**What to do**
Reproduce every one of the following items verbatim, keeping their original order.

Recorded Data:
.....

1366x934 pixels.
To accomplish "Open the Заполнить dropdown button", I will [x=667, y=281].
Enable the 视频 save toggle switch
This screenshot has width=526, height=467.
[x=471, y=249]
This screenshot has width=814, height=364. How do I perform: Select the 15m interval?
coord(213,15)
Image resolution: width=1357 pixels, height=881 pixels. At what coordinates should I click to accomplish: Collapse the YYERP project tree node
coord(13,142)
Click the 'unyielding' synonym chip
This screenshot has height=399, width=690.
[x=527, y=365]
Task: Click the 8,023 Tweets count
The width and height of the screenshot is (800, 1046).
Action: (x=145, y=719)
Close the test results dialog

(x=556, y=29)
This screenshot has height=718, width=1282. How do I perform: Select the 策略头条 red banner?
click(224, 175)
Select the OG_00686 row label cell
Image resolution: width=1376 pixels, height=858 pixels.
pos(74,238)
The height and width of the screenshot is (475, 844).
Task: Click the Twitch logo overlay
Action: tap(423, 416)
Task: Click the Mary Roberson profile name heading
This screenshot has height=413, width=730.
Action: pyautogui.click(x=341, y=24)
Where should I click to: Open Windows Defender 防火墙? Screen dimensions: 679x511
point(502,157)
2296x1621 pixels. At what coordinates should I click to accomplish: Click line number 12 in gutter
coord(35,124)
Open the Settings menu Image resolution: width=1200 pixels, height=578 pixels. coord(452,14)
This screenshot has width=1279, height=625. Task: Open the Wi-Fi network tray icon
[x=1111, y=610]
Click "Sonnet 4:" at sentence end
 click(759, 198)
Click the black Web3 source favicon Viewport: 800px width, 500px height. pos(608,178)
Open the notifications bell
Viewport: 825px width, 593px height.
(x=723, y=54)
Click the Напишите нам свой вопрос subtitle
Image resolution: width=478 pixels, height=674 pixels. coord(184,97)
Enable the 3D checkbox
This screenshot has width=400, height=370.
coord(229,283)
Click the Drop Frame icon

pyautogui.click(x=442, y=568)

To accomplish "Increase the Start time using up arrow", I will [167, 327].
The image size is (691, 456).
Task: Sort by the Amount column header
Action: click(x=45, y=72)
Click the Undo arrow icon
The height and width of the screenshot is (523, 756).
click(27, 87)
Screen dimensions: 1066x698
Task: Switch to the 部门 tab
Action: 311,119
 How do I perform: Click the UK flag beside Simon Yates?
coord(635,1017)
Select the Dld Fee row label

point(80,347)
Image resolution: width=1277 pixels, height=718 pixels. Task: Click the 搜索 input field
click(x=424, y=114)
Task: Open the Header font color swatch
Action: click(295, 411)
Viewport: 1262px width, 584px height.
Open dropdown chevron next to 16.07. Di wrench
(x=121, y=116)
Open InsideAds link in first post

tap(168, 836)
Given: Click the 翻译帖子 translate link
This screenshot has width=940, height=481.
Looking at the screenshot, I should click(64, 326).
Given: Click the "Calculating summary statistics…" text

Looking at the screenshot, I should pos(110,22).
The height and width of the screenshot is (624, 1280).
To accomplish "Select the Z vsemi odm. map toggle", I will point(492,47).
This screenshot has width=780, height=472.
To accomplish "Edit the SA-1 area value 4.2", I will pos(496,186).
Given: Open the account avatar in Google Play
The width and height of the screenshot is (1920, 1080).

.....

**Output of the task**
1366x934 pixels.
To accomplish "Open the Заполнить dropdown button", I will [x=667, y=281].
Enable the 视频 save toggle switch
This screenshot has width=526, height=467.
[x=471, y=249]
This screenshot has width=814, height=364. How do I perform: Select the 15m interval?
coord(213,15)
Image resolution: width=1357 pixels, height=881 pixels. At what coordinates should I click to accomplish: Collapse the YYERP project tree node
coord(13,142)
Click the 'unyielding' synonym chip
This screenshot has height=399, width=690.
[x=527, y=365]
Task: Click the 8,023 Tweets count
The width and height of the screenshot is (800, 1046).
Action: (x=145, y=719)
Close the test results dialog

(x=556, y=29)
This screenshot has height=718, width=1282. How do I perform: Select the 策略头条 red banner?
click(224, 175)
Select the OG_00686 row label cell
Image resolution: width=1376 pixels, height=858 pixels.
pos(74,238)
The height and width of the screenshot is (475, 844).
Task: Click the Twitch logo overlay
Action: tap(423, 416)
Task: Click the Mary Roberson profile name heading
This screenshot has height=413, width=730.
Action: pyautogui.click(x=341, y=24)
Where should I click to: Open Windows Defender 防火墙? Screen dimensions: 679x511
point(502,157)
2296x1621 pixels. At what coordinates should I click to accomplish: Click line number 12 in gutter
coord(35,124)
Open the Settings menu Image resolution: width=1200 pixels, height=578 pixels. coord(452,14)
This screenshot has width=1279, height=625. Task: Open the Wi-Fi network tray icon
[x=1111, y=610]
Click "Sonnet 4:" at sentence end
 click(759, 198)
Click the black Web3 source favicon Viewport: 800px width, 500px height. pos(608,178)
Open the notifications bell
Viewport: 825px width, 593px height.
(x=723, y=54)
Click the Напишите нам свой вопрос subtitle
Image resolution: width=478 pixels, height=674 pixels. coord(184,97)
Enable the 3D checkbox
This screenshot has width=400, height=370.
coord(229,283)
Click the Drop Frame icon

pyautogui.click(x=442, y=568)

To accomplish "Increase the Start time using up arrow", I will [167, 327].
The image size is (691, 456).
Task: Sort by the Amount column header
Action: click(x=45, y=72)
Click the Undo arrow icon
The height and width of the screenshot is (523, 756).
click(27, 87)
Screen dimensions: 1066x698
Task: Switch to the 部门 tab
Action: 311,119
 How do I perform: Click the UK flag beside Simon Yates?
coord(635,1017)
Select the Dld Fee row label

point(80,347)
Image resolution: width=1277 pixels, height=718 pixels. Task: Click the 搜索 input field
click(x=424, y=114)
Task: Open the Header font color swatch
Action: click(295, 411)
Viewport: 1262px width, 584px height.
Open dropdown chevron next to 16.07. Di wrench
(x=121, y=116)
Open InsideAds link in first post

tap(168, 836)
Given: Click the 翻译帖子 translate link
This screenshot has width=940, height=481.
Looking at the screenshot, I should click(64, 326).
Given: Click the "Calculating summary statistics…" text

Looking at the screenshot, I should pos(110,22).
The height and width of the screenshot is (624, 1280).
To accomplish "Select the Z vsemi odm. map toggle", I will point(492,47).
This screenshot has width=780, height=472.
To accomplish "Edit the SA-1 area value 4.2", I will pos(496,186).
Given: Open the account avatar in Google Play
The width and height of the screenshot is (1920, 1080).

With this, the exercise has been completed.